Exercise objective: What lines in the data hold the string "screenshot"? Show them.

Material for this task:
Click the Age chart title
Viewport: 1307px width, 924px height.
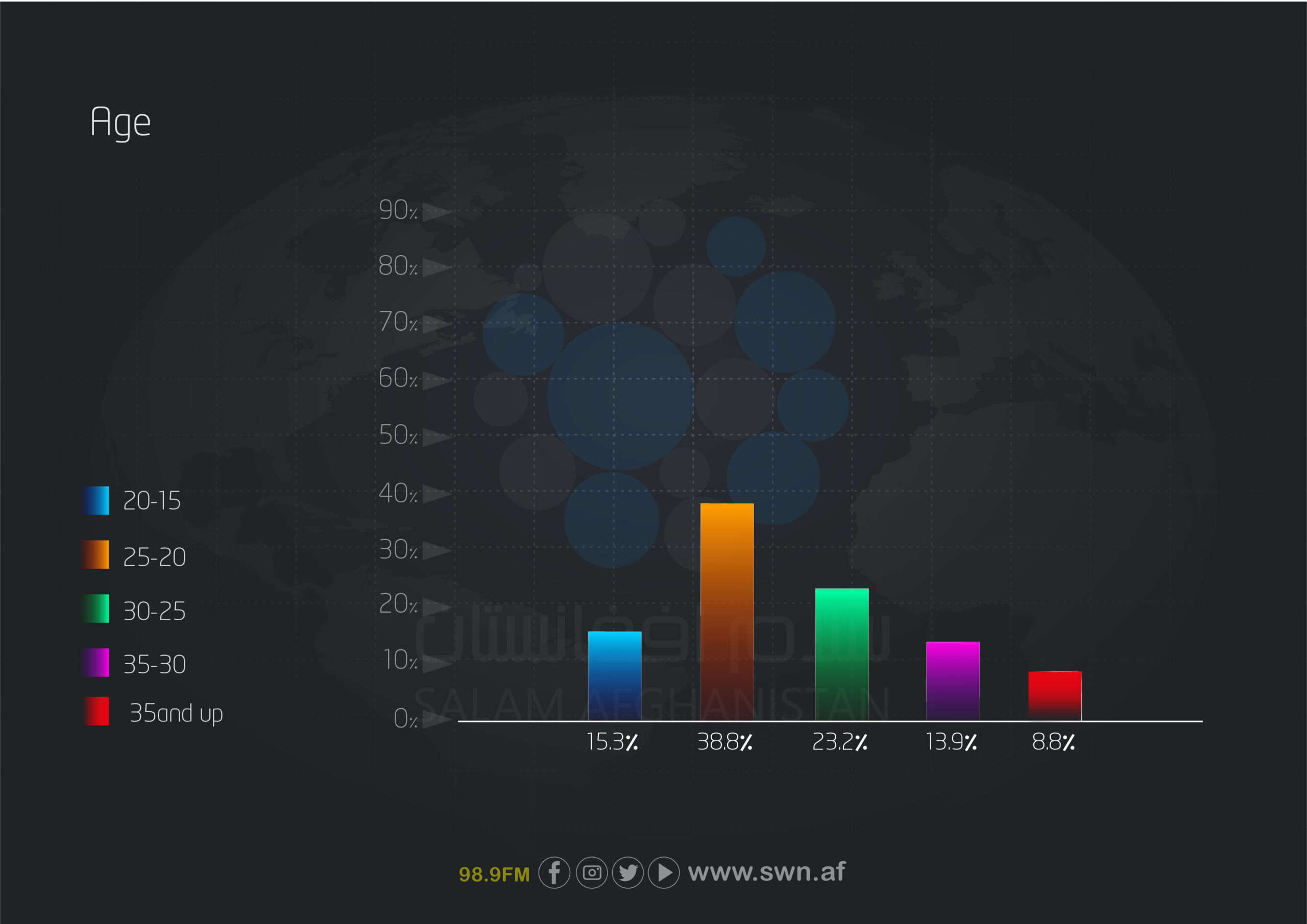[120, 122]
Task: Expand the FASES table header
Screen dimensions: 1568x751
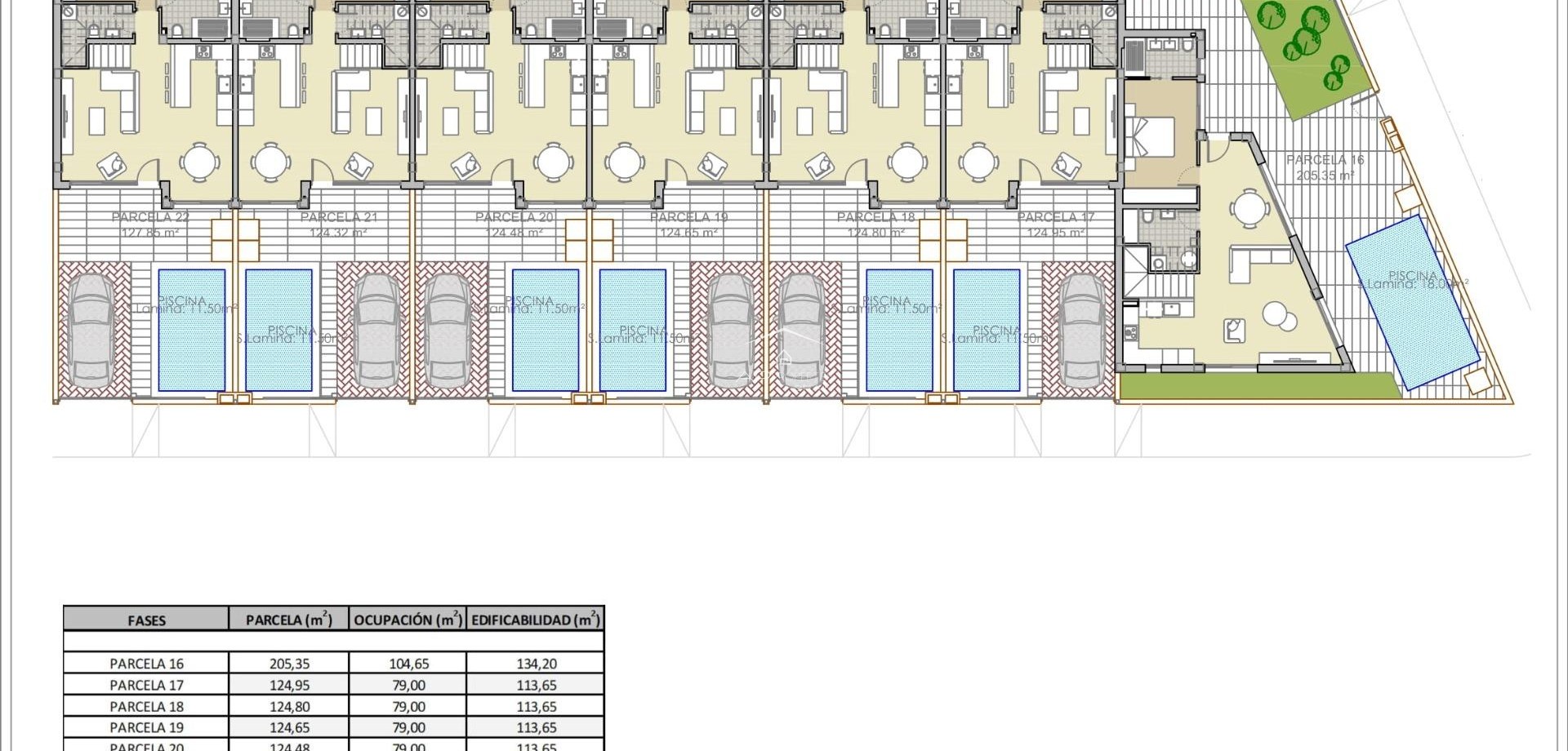Action: pyautogui.click(x=145, y=620)
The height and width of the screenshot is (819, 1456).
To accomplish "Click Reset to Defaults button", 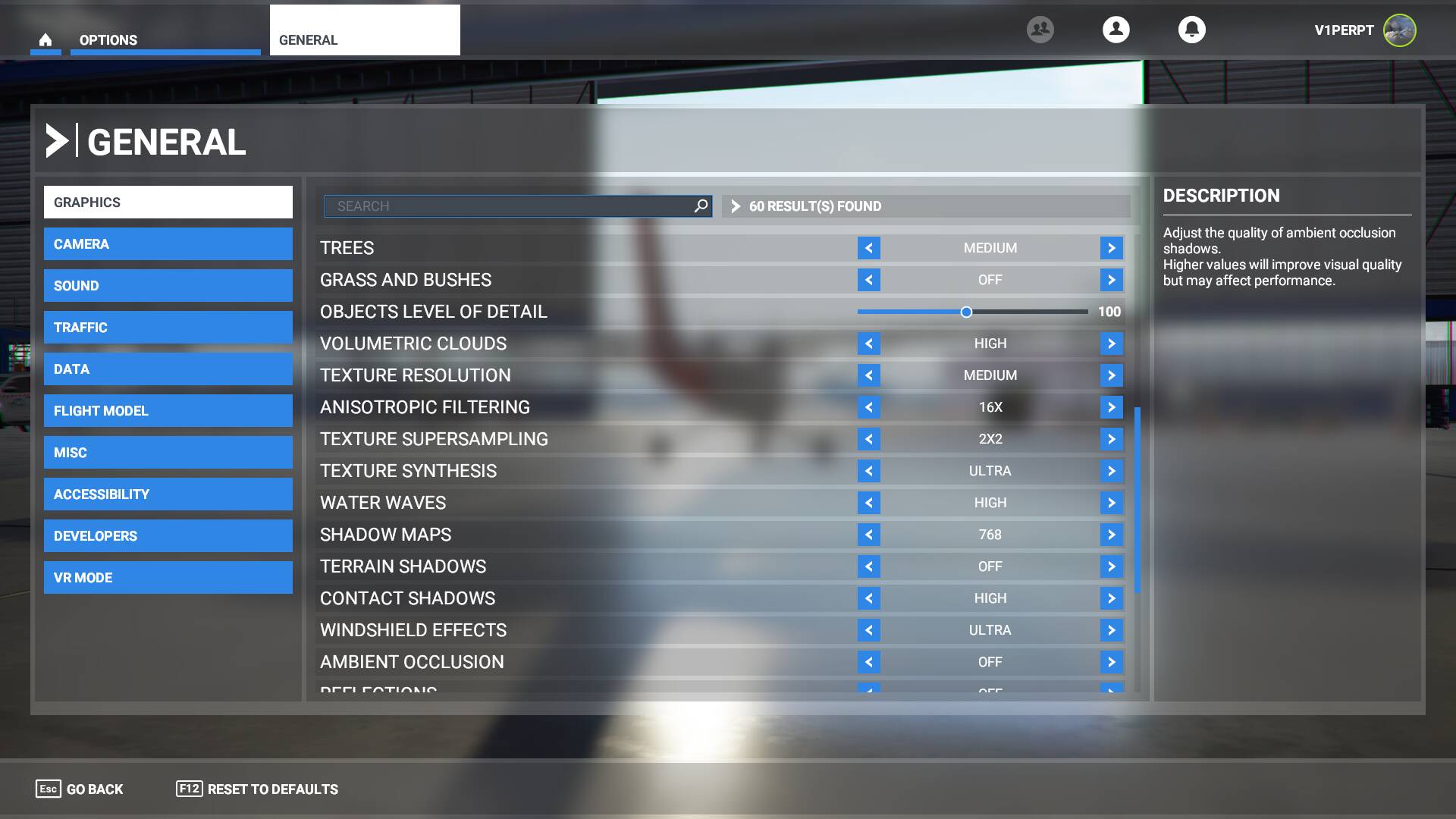I will [x=257, y=789].
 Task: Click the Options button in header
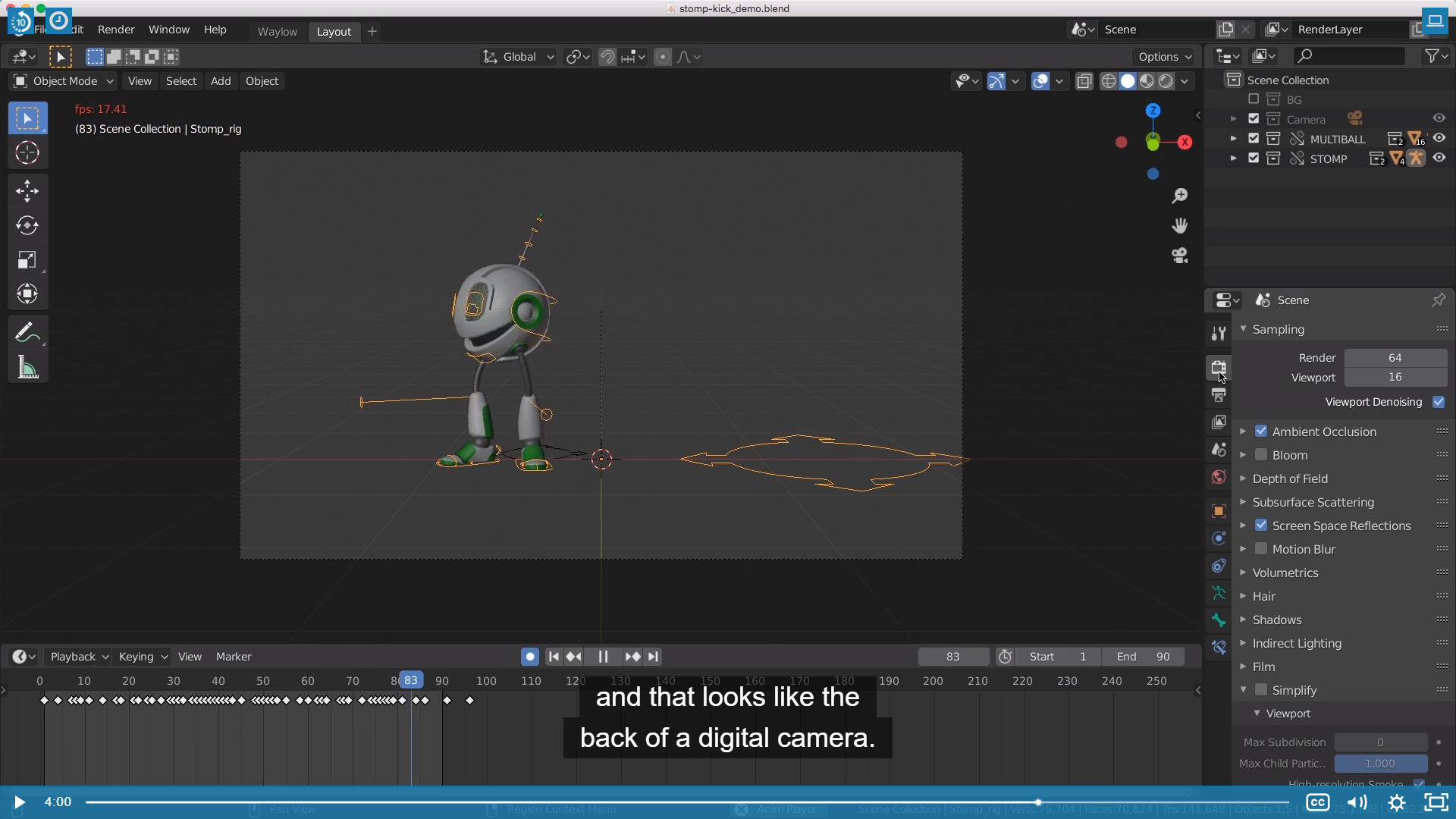click(1164, 57)
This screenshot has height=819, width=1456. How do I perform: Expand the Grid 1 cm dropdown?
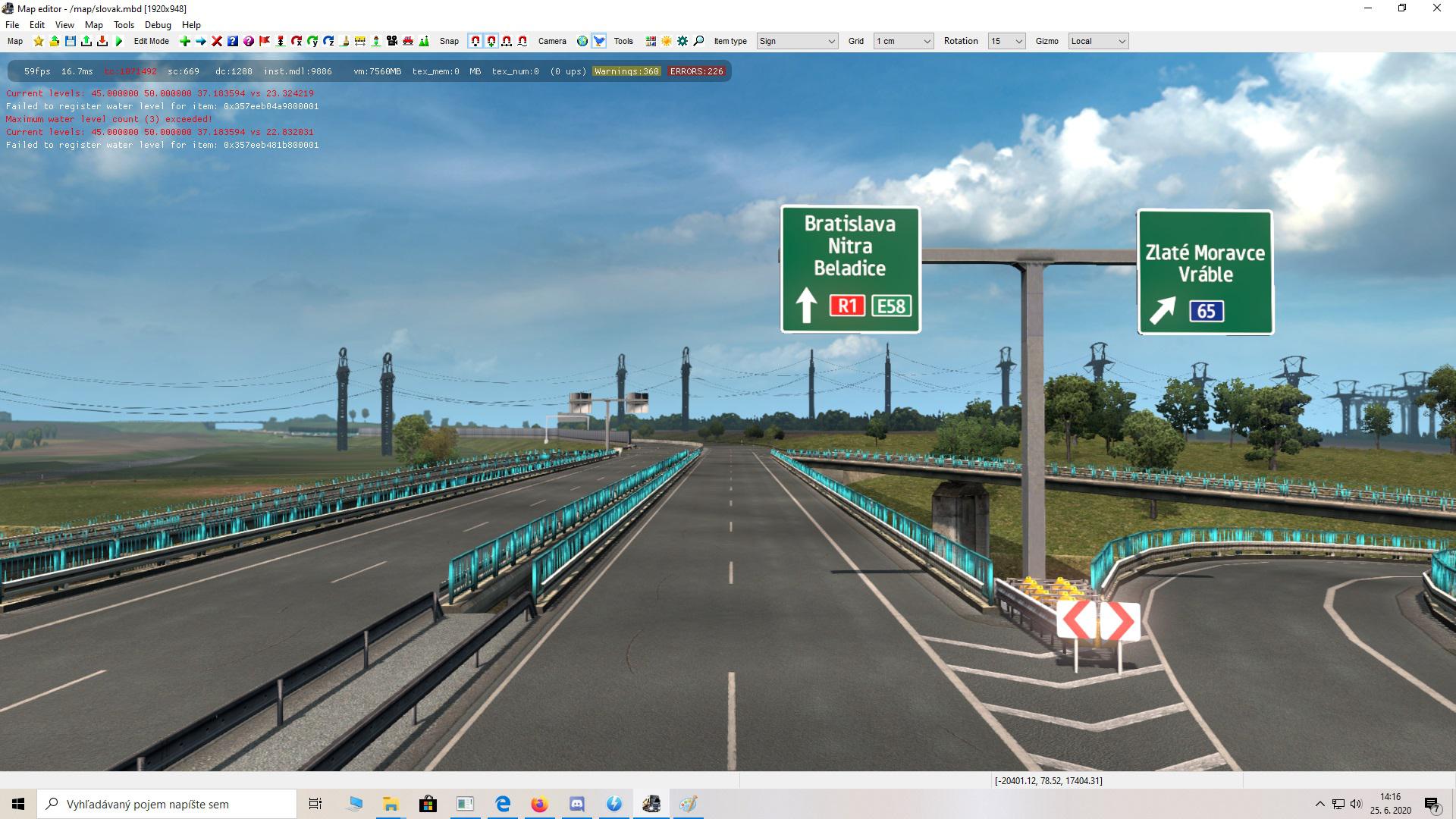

Exercise output:
The height and width of the screenshot is (819, 1456).
This screenshot has height=819, width=1456. How do I perform: Expand the Grid 1 cm dropdown?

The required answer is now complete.